The Tour targeted more access for ‘full members’ as a key initiative in 2026, but there are still holes in the system and it’s plain as day this week. When exempt players can’t get in every field that isn’t a signature or a major, there is a problem. And yet, promising access to players graduating Q-School and the Korn Ferry Tour was the main reason given for reducing field sizes and getting rid of many of the Monday Qualifiers.
The number of exempt players failing to earn a spot would’ve been a few worse at the WM, but the field expanded to accommodate the return of Brooks Koepka, going from 120 to 123. Yet the field didn’t expand to include exempt players as was done at Valspar, Houston and San Antonio last year.
Adding insult to injury for Wu and the others who didn’t get to play this week is the fact that the field still couldn’t finish play before darkness. Nine players had to come back on Friday morning to complete their first rounds. Alejandro Tosti, in the last group, was on the eighth tee with two holes to play.

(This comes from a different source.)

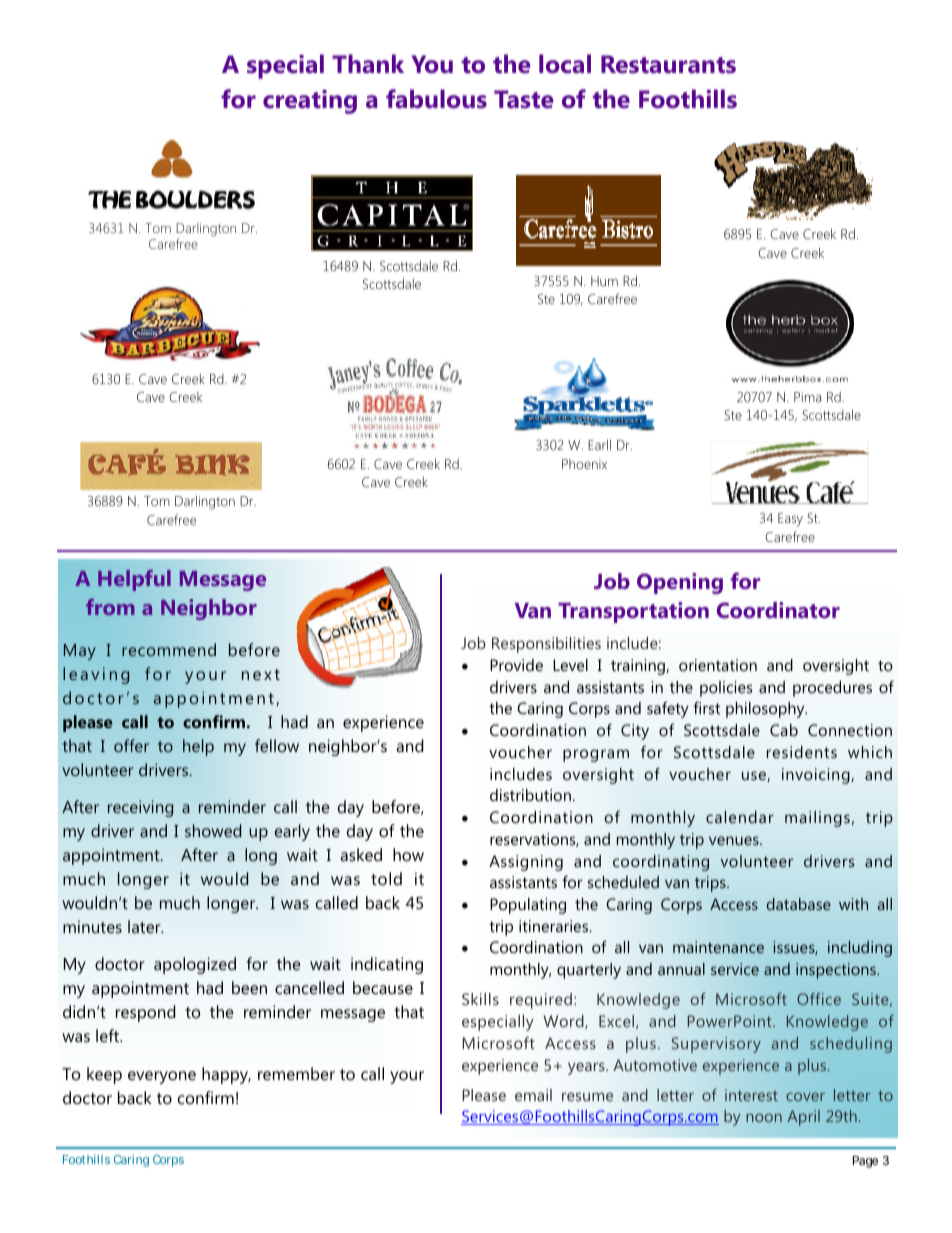  Describe the element at coordinates (668, 64) in the document. I see `Restaurants` at that location.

Expanding the field for Koepka was the right thing to do, but a field of 123 is unbalanced off each tee; the tournament should have gone to at least 126. Regardless, it’s likely the cut will be made on Saturday – same as when it was a field of 132 and had a Monday qualifier for three spots. It is stuff like this that has players such as Ryan Moore openly questioning if the competitions department has any clue what it’s doing.

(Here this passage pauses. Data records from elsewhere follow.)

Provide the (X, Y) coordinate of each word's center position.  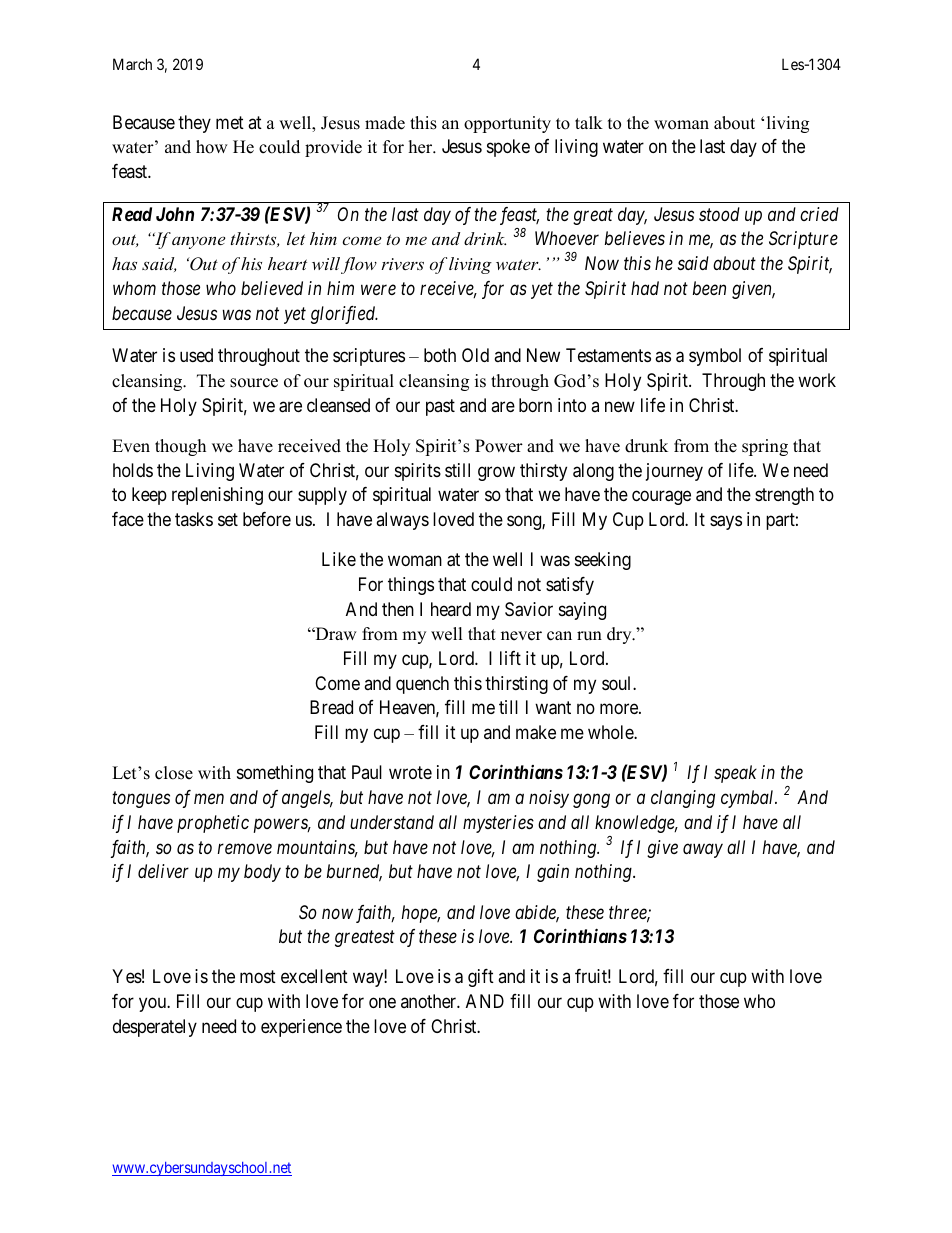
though (180, 447)
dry (620, 635)
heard (451, 609)
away (703, 850)
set (228, 519)
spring (765, 447)
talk (589, 122)
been (709, 288)
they (194, 124)
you (153, 1005)
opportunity (507, 124)
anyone (198, 242)
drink (485, 238)
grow (496, 473)
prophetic (213, 824)
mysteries (498, 824)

In addition to killing the Monday Q, top 10s from the previous week didn’t get in either. Joel Dahmen, a conditional player this season who is playing out of the Nos. 111-125 category, was the lone finisher at the Farmers Insurance Open in the top 10, who otherwise would’ve gotten a spot. Technically, that gets him into the Cognizant Classic a month later because of back-to-back signature events. Luckily for him, as widely reported, it didn’t matter for Dahmen because he got a sponsor’s exemption this week after writing a letter to the tournament director on a golf shirt. Sahith Theegala needed an exemption, too. He and Adam Scott, who are both exempt from finishing top 30 in the 2024 FedEx Cup standings (earning a two-year exemption), are behind the PGA Tour U category as fully exempt players and would’ve otherwise been on the outside looking in.

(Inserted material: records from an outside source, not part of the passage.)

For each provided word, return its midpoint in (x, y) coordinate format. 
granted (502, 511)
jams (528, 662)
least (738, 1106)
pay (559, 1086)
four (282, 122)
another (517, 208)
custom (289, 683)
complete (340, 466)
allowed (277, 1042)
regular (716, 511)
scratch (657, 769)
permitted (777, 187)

There’s an easy fix to this problem – besides the obvious of doling out penalty strokes so play speeds up – and that is make Phoenix the last event of the West Coast Swing when a few more weeks on the calendar would provide additional daylight. But reading the tea leaves of the Future Competitions Committee, it sounds as if the WM Phoenix Open will be batting leadoff on whatever is left of the West Coast Swing, likely held the week after the Super Bowl to make a giant splash.
As for Wu and his clan of hard-luck 'full exempt' players, the takeaway is it’s time to get creative when sending a letter requesting an exemption because full status is apparently full of something else in Phoenix.